And so therefore our job is to learn to name and navigate that. Would you say that then to like your little boys? Would you teach them that? I would.

And you probably do do that in your practice. Absolutely. I think it needs to start there with boys, and then this may feel a little surprising for parents listening to hear, but please stay with me. With adolescent boys, I want to go ahead and share those scary statistics we talked about on the front side of our conversation in the first episode. In fact, I have some stats on page 73 of this book that I encourage parents to read to adolescent boys.

Like I think boys need to go into adolescence understanding, hey, here's the vulnerabilities for males in this world. Will you read those to us? I would be glad to, absolutely.

And so we're going to go back to some of these realities that we briefly previewed in episode one that I think are my starting point. I have a whole section on anxiety and depression. And within that, I talk about how the American Journal of Men's Health says that depression and suicide are ranked as a leading cause of death among men. Six million men are impacted by depression in the United States every single year. And you all, this next stat was one of the hardest statistics that I put in the book, but listen to this. Globally, on average, so around the globe, one man dies by suicide every minute of every day.

Here's some more stats. Men are often reluctant to openly discuss their health or how they feel about the impact of significant life events. Men are more reluctant to take action when they don't feel physically or mentally well. And men engage in more risky activities that are harmful to their health. These behaviors are strongly linked to traditional masculinity.

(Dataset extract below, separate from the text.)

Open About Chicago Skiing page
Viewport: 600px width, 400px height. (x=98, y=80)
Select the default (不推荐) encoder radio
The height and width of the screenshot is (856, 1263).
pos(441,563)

Men often feel pressure to appear strong and stoic. They resist support and help, and they experience greater amounts of hopelessness and despair. Anxiety and depression are more common in girls, adolescent females, and adult women, yet women are more likely to acknowledge a struggle and seek support. And I think those are just important facts that we want to arm boys with, particularly in adolescence, to understand, okay, these are the realities. No different than we have this great dad on hand that we've now known for quite some time that it's important to talk with adolescents about a history of substance abuse if that exists in your family, to let those kids know you are more vulnerable to addiction.

So where a person over here might could drink a beer and that's all they want, based on our family history, the likelihood of you doing that is not very great. And we don't help kids by keeping that information away from them, but by arming them. And I think this is kind of a similar philosophy of let's just talk about these hard realities.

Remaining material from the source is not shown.